Fourteen

Dylan and his sister are in the garage. He’s standing in the doorframe that leads into the kitchen. She’s two steps below him on the concrete floor, pointing at her convertible and yelling at him.

“You drove? You took my car?”

“And I brought it back safe and sound, all in one piece.”

“When were you planning to tell me?”

Dylan answers with a victorious grin.

“Do you want to be arrested? Is that it? Do you want to wreck my only way to get to my only job—”

“Overreacting!” Dylan pronounces.

“There is no such thing as an overreaction to that kind of moronic behavior.”

“I didn’t get arrested. I didn’t even get pulled over. Nothing got wrecked.”

Marina and Dylan hold their words for a time. He kicks at the metal threshold beneath his feet. She paces to the workbench.

“Why did you do it?” she asks. “How did you do it?”

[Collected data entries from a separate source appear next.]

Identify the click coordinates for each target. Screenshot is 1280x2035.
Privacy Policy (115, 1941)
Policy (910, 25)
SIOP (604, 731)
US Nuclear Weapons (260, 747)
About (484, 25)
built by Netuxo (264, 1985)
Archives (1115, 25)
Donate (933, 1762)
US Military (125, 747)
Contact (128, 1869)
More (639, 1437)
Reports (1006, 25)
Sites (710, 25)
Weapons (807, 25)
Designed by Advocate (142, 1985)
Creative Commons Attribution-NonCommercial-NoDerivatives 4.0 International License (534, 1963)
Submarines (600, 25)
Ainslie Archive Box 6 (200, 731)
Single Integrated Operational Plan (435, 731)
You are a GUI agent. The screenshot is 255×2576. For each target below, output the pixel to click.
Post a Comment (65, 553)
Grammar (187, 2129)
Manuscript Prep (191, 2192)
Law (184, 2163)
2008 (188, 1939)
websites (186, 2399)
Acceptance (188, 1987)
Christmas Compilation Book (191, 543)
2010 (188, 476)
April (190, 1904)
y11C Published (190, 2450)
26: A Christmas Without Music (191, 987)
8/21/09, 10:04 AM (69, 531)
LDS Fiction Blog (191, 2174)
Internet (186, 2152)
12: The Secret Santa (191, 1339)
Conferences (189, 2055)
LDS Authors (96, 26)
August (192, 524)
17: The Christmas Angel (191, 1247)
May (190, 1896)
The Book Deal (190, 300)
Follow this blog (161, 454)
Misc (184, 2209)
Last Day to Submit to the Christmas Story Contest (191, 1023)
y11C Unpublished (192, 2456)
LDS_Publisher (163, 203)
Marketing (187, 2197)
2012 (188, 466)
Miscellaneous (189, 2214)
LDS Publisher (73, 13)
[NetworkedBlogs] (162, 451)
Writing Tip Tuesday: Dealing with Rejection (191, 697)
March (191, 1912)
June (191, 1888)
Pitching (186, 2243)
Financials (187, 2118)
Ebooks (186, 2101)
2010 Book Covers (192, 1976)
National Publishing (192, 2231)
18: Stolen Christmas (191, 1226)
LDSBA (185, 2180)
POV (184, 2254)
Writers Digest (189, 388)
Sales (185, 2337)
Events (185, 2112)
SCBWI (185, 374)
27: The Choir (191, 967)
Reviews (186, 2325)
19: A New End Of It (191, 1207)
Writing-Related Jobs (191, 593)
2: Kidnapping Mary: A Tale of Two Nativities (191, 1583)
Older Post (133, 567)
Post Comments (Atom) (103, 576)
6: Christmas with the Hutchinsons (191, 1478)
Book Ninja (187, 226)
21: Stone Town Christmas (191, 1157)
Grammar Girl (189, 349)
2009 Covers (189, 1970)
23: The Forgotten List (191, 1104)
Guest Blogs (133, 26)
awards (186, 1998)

“It doesn’t take a genius to put your foot on the gas and turn the wheel.”

“You just walked on out here and drove away.”

“It was like catching a wave.”

“Liar.”

He doesn’t contradict her.

She continues, “How many times?”

“Just once.”

“When?”

“Last week.”

Last week? Seriously? It took me how many days to get here?

“C’mon, let it go,” he says. Her questions are starting to irritate him.

“Where did you need to go that was so important?”

“Where did you go with Jade?” he challenges.

“Is it illegal all of a sudden to go out with my friends?”

“I don’t know, is it?”

His tone has changed. His words are little shoves instead of light volleys. Is he angry at Sara? Marina? At the anxiety that governs his life? Me? He’s sixteen—probably all of the above and more.

Marina hears the change and knows what do to. She has always known what to do.

“Jade had a job she thought I’d be interested in. Something that pays more than the waitressing.”

“What kind of job?”

“Stealing cars and hawking off the parts.”

Dylan’s eyes go wide and he gives off a hoot. “So it is illegal.”

“Like driving without a license, yeah.”

“Oh, not even close! I yield this contest to you, dear sister.” He folds an arm across his waist and bows.

“You’ve been spending too much time in that fantasy gaming world of yours, little brother.”

“Name your prize,” he says with exaggerated drama. “What would you have me surrender?”

“I’m going to see Dad. I want you to come with me.” Her face is straight.

A visit to a grave site. Now there’s a ritual that I’ve never completely understood or been inclined to embrace, though it has been forced upon me the way Marina forces it on her brother now. I don’t wish this on him, and I question her method.

“You were supposed to make me tell you where I went,” Dylan says.

“I want this. You’ll brag to me about your little adventure all by yourself someday.”

“I won’t go. I can’t.”

“Apparently you can get out of the house when it’s important enough. This is important, Dylan.”

Dylan swears. “You go. That place freaks me out.”

“Says the guy who spends hours creating digitized zombie lands.”

“Key word: digitized. Not real. Therefore, not freaky.”

“I’ve gone alone too many times.” She approaches him at the steps and looks up at him. “First Mom, then Dad . . . if you quit on me too I might start thinking Jade is my only real friend.”

“And then you’re going to blame me for your downward spiral into a life of crime.”

“You can bet on it. Next thing you know, I’ll be in jail and they’ll impound my car and foreclose on the house and you’ll be living on the streets.”

Dylan rolls his eyes, but she has succeeded in easing his mood. “It doesn’t make any difference to anything if I go or not.”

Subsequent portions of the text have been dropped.